■ INSTRUCTIONS TO FOLLOW:
Copy out the records word for word, starting with the line that contains "Open first Title" and ending with the line that contains "(x=12, y=232)", both included.

■ RECORD SET:
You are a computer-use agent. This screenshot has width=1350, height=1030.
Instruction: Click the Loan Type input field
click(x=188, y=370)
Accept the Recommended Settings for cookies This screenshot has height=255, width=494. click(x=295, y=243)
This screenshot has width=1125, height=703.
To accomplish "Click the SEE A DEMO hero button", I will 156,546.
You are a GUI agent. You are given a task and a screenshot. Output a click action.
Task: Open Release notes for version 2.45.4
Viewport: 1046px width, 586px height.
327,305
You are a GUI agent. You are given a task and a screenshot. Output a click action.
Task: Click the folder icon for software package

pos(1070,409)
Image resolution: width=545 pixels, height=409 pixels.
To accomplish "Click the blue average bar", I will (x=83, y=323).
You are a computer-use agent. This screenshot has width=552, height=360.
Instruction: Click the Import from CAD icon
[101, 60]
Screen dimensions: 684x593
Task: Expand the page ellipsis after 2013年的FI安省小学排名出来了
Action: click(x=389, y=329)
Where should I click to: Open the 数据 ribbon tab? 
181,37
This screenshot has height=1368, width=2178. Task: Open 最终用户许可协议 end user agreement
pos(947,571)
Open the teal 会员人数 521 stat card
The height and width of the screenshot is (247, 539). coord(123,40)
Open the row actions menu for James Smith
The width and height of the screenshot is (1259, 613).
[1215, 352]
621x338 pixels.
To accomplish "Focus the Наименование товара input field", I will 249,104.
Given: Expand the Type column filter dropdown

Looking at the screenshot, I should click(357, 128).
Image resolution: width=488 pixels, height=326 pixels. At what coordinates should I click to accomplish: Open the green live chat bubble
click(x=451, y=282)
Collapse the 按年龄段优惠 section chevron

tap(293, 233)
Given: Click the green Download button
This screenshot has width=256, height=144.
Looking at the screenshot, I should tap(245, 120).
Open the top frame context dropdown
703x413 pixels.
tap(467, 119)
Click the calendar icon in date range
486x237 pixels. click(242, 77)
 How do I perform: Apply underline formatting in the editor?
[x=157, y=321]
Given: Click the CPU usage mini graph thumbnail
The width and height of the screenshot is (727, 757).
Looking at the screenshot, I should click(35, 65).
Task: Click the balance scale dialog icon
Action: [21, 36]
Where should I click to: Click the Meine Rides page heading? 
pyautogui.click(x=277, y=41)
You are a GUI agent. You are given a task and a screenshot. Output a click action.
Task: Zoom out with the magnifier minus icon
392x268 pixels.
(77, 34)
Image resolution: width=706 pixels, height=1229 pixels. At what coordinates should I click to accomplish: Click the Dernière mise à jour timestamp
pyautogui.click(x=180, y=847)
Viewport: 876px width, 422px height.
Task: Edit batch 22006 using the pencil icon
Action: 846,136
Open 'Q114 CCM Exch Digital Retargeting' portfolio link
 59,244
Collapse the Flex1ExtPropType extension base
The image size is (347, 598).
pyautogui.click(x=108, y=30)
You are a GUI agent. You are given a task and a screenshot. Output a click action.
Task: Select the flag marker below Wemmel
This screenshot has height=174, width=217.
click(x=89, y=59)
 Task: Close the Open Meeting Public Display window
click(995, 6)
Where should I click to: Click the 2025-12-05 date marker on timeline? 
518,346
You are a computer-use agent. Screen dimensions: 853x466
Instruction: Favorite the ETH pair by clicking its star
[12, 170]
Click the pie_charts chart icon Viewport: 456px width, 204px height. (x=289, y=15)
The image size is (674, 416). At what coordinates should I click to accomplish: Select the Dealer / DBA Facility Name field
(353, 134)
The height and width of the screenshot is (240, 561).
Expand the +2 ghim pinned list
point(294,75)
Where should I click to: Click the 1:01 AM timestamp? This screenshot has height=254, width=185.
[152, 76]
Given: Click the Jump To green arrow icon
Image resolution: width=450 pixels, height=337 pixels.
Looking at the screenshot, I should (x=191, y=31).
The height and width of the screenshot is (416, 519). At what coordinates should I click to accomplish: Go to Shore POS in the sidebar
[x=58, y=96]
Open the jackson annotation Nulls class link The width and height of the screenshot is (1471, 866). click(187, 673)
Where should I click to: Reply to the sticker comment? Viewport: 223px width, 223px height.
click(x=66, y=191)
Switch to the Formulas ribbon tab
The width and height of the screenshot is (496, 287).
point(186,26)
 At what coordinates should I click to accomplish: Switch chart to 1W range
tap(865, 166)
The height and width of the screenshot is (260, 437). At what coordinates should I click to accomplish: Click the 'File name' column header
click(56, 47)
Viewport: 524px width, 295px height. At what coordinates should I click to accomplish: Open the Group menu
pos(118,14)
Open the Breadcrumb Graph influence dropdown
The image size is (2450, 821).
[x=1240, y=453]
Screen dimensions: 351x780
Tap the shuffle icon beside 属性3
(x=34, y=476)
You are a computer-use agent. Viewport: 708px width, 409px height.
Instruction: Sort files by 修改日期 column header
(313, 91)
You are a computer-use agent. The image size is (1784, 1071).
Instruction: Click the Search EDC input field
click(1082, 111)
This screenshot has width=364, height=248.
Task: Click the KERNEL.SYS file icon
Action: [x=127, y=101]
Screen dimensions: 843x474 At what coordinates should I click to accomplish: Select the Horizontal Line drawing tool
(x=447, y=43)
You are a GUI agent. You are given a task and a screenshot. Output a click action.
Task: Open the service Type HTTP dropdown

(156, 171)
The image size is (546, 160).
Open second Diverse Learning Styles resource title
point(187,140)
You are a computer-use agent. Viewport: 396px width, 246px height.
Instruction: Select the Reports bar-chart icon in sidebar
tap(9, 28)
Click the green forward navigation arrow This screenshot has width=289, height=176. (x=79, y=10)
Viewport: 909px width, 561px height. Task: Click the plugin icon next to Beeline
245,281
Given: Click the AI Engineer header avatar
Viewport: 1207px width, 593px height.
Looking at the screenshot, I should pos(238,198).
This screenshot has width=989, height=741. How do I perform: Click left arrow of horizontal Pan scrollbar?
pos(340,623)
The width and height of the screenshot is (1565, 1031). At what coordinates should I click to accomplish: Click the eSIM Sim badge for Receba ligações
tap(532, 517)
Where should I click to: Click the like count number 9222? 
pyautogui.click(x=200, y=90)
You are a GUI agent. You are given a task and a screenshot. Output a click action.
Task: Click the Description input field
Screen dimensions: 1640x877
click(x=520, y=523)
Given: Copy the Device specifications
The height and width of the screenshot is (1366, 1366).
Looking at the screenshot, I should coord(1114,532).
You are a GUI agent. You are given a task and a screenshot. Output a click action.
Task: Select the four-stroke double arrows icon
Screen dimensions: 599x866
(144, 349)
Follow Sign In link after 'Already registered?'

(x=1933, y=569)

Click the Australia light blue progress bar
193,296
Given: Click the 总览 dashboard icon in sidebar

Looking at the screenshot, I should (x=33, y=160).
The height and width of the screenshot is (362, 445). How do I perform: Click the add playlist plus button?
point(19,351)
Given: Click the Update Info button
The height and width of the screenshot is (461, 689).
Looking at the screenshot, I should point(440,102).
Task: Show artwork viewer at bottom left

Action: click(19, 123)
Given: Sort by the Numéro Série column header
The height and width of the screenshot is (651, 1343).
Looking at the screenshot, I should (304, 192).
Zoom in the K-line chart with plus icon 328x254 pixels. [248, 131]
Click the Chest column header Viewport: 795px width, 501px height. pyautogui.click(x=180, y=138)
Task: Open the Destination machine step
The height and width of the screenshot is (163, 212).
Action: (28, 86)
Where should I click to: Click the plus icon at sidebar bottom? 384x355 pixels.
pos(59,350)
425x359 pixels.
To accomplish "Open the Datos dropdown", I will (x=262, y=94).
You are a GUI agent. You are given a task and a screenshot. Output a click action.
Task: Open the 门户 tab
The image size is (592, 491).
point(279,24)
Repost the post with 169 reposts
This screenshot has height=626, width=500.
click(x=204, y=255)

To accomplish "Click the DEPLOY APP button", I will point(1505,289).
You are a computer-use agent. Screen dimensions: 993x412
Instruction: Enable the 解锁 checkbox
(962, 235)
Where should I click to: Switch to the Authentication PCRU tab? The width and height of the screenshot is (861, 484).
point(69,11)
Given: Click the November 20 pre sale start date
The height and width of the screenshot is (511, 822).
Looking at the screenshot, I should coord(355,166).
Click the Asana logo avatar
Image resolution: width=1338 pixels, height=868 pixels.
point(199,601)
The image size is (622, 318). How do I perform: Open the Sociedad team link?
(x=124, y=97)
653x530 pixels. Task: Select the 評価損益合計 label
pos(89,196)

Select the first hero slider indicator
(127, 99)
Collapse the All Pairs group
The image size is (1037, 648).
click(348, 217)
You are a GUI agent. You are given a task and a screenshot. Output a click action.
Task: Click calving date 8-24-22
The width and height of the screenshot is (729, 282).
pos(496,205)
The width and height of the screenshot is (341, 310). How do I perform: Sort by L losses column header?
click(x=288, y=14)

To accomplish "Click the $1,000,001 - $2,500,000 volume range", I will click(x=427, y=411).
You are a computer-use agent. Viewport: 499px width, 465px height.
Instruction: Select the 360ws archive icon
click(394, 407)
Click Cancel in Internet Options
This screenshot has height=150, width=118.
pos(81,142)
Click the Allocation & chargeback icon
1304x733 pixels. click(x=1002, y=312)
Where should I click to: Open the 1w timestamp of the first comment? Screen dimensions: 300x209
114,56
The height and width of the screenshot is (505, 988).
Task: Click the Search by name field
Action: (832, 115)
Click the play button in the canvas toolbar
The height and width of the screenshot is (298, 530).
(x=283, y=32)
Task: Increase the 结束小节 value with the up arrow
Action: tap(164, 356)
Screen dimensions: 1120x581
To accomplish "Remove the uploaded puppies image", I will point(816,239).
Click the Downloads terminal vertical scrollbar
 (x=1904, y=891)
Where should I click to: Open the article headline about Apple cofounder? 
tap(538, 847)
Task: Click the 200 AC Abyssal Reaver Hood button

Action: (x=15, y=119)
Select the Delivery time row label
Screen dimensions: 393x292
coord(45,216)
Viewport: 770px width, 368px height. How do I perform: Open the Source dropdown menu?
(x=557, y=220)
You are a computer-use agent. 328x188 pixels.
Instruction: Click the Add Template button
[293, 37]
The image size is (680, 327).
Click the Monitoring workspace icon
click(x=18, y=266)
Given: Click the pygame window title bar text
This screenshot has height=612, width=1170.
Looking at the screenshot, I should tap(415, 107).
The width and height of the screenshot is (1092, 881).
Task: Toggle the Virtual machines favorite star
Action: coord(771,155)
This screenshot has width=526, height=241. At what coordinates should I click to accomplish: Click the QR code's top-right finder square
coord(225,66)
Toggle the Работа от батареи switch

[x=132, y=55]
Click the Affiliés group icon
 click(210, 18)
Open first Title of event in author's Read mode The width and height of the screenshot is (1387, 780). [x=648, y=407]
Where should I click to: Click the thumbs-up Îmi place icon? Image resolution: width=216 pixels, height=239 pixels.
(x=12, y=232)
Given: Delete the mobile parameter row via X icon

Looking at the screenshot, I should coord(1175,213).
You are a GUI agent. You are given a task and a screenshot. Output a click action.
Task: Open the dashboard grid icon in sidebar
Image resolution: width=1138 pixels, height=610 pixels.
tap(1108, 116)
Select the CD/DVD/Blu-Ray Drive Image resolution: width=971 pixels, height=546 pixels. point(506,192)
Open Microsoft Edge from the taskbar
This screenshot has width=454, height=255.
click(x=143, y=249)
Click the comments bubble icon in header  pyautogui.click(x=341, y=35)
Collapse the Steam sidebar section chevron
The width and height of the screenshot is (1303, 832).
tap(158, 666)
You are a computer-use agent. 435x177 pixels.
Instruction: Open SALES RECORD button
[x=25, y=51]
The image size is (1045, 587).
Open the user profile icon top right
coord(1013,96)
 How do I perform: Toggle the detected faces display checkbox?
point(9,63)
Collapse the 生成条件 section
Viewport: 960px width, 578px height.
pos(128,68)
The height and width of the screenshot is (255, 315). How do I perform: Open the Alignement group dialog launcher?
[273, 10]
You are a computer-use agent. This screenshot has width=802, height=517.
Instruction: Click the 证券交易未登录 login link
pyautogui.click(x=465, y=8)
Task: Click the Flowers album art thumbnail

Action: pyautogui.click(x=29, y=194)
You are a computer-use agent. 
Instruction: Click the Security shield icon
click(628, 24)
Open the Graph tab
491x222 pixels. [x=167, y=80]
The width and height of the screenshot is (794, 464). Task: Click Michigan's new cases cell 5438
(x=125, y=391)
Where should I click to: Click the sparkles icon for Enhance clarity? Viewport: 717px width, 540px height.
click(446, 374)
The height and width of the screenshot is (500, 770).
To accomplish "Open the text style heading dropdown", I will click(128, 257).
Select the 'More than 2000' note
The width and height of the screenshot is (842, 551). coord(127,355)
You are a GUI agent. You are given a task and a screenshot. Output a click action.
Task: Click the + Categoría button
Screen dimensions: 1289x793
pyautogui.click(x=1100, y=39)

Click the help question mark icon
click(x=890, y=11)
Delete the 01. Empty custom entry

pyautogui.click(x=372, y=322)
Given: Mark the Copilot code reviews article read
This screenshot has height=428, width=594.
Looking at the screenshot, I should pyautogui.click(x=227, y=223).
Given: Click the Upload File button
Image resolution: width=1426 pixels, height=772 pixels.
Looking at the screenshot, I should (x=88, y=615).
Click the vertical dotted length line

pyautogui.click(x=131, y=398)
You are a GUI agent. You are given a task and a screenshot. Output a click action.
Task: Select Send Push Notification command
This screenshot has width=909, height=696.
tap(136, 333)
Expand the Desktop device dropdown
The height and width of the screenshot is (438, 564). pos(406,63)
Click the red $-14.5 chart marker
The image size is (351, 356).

■ COMPLETE RESPONSE:
Open first Title of event in author's Read mode The width and height of the screenshot is (1387, 780). [x=648, y=407]
Where should I click to: Click the thumbs-up Îmi place icon? Image resolution: width=216 pixels, height=239 pixels.
(x=12, y=232)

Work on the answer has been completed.